Quick calc example, services business:
Day rate £600, direct labour cost £280, travel and supplies £40, variable selling costs £20. Contribution per day is £260. If fixed monthly overhead is £26,000, you need 100 billable days a month across the team.
For recurring revenue (SaaS or service retainers):
- CAC payback = CAC ÷ Monthly Gross Margin per customer
- LTV (simple) = Monthly Gross Margin × Average months retained
- Aim for CAC payback inside 12 months, preferably 6 to 9, unless you have strong funding and retention.
Completion check: if your contribution per unit does not cover fixed costs at a realistic volume, you have a pricing or cost problem, rather than a financing problem. Fix that first.
Pricing: Get Paid For The Value You Create
Underselling is the fastest way to need funding you should not need.
Three moves to test within 14 days:
- Reframe value and anchor higher: show outcomes, not inputs, then present a price that matches the result.
- Introduce a premium tier: add speed, priority, or extras. Even if few buy it, it lifts the middle tier.
- Bundle to raise effective price: package services or units so the average basket rises without shocking existing customers.
Micro example:
A boutique marketing agency moves from day rates to three packaged retainers. Average monthly fee increases from £2,200 to £3,100, churn drops because clients understand scope, collection improves because billing is on the first of the month by direct debit.

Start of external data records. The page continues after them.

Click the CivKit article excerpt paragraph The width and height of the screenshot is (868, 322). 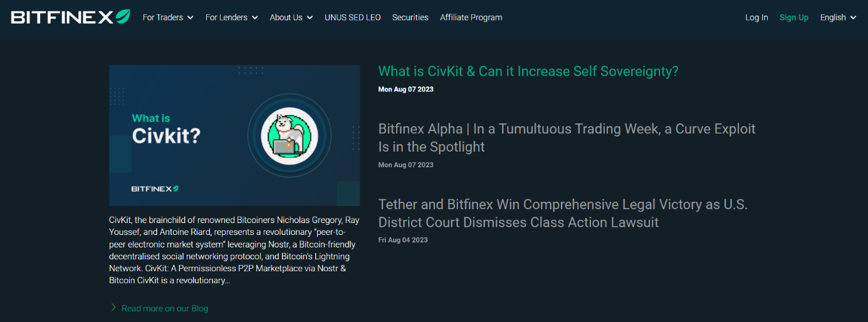233,251
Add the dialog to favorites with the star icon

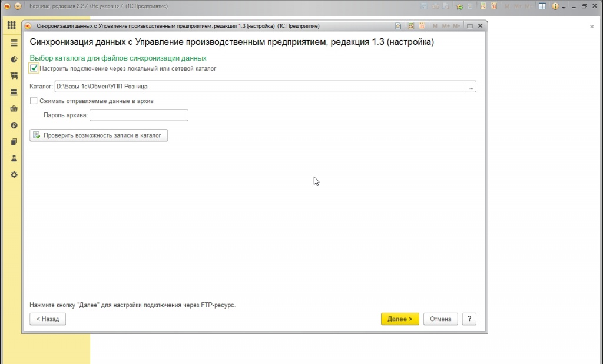pos(399,27)
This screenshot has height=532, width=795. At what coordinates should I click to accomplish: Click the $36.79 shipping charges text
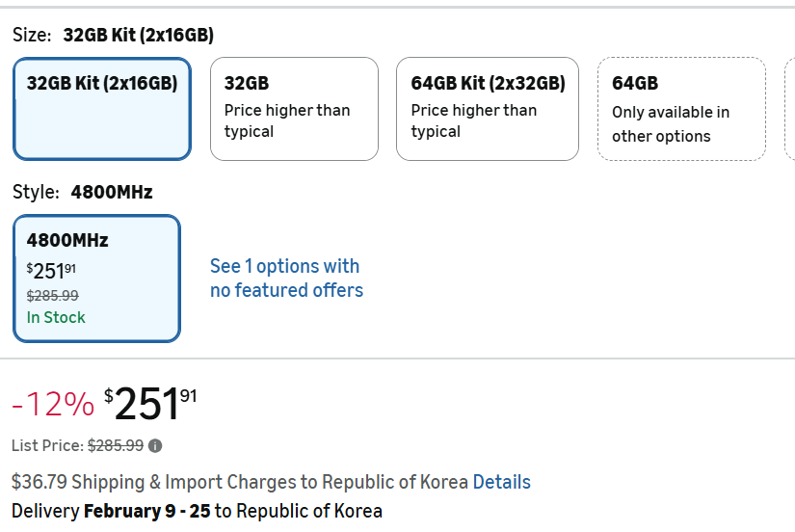[240, 482]
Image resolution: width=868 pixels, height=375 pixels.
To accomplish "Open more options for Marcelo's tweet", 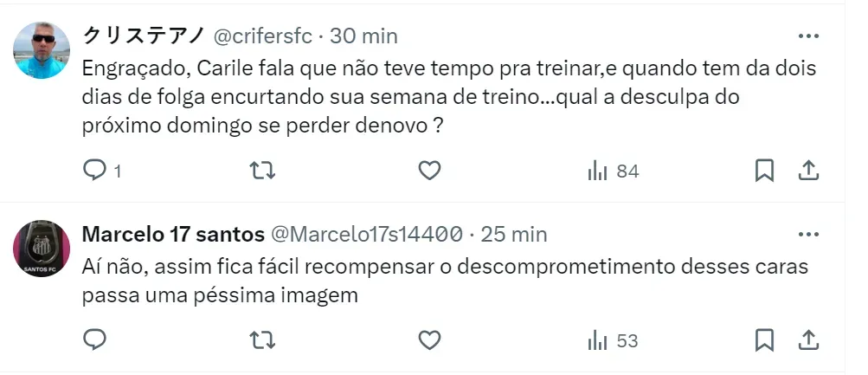I will (807, 234).
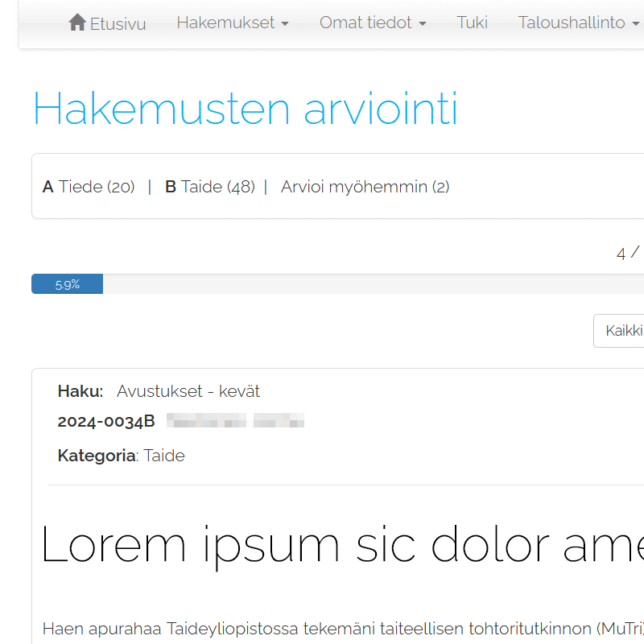Click the Haku: Avustukset - kevät row

(159, 391)
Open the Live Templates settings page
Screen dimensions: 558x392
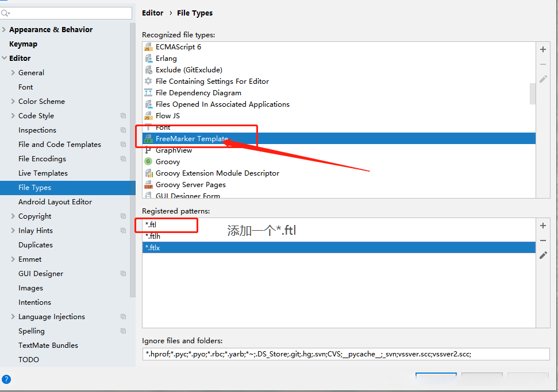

A Founder’s Offer Template
Use this one‑liner to align product, price, cost, and payback:
‘We deliver {specific outcome} for {target customer}, priced at £{price} per {unit or period}. It costs us £{direct cost} to serve, leaving £{contribution} contribution, which covers fixed costs of £{fixed} at {break‑even units} units. At a CAC of £{CAC}, payback is {months} months.’
Before scaling, it’s crucial to engage with potential customers to validate your offer and ensure there is real demand for your product or service.
If you can’t fill the braces with real numbers, that is your first finance task this week.
Signals And Data You Can Gather In A Few Hours
Internal first, then public.
Internal signals:
- Last 90 days revenue by line, top 10 customers, and any concentration above 20%.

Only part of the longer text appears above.